** Work instructions **
Copy word for word, please, the lines of the entries below running from the one containing "You are a computer-use" to the one containing "Instruction: Click the", both ends included.

** The data **
○ ○ ○

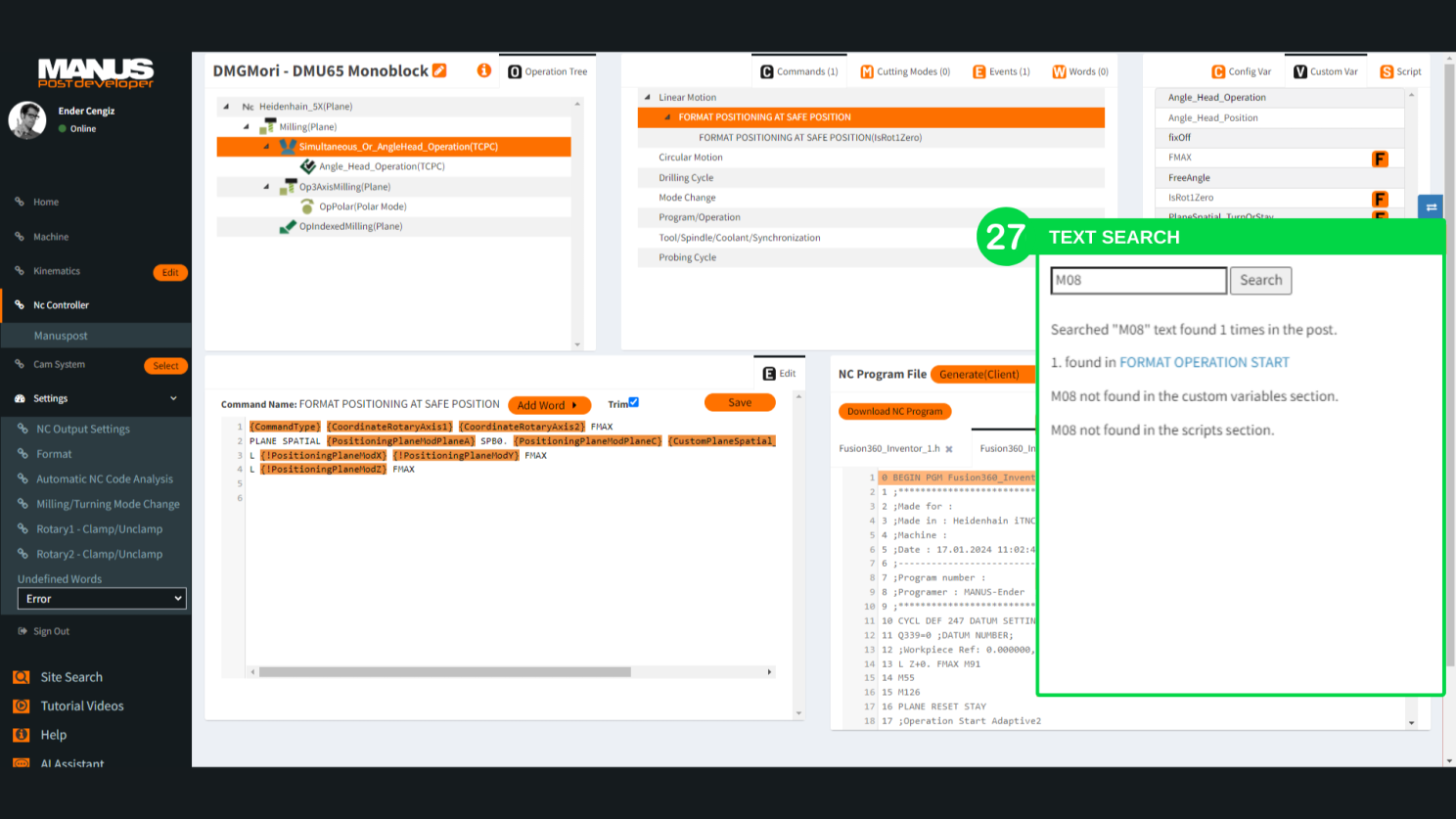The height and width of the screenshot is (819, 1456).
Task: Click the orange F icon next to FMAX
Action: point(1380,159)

○ ○ ○

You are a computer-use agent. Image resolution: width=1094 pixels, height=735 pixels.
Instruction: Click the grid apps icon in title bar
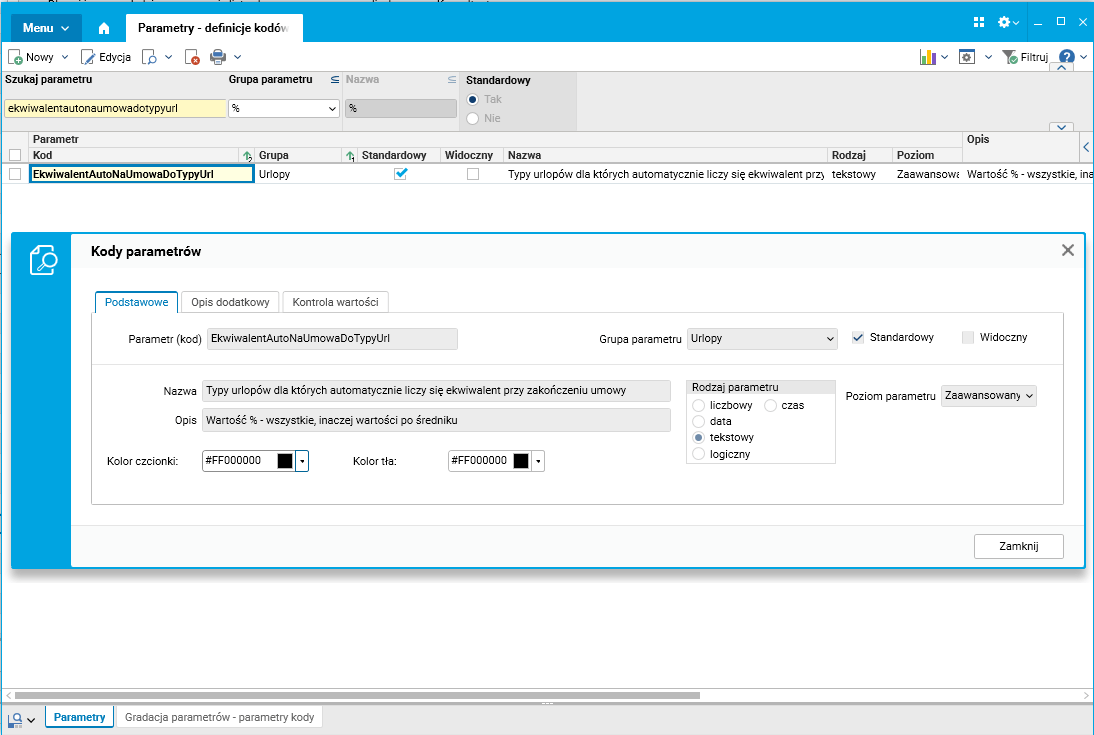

○ ○ ○

** Worked solution **
You are a computer-use agent. Image resolution: width=1094 pixels, height=735 pixels.
Instruction: Click the grid apps icon in title bar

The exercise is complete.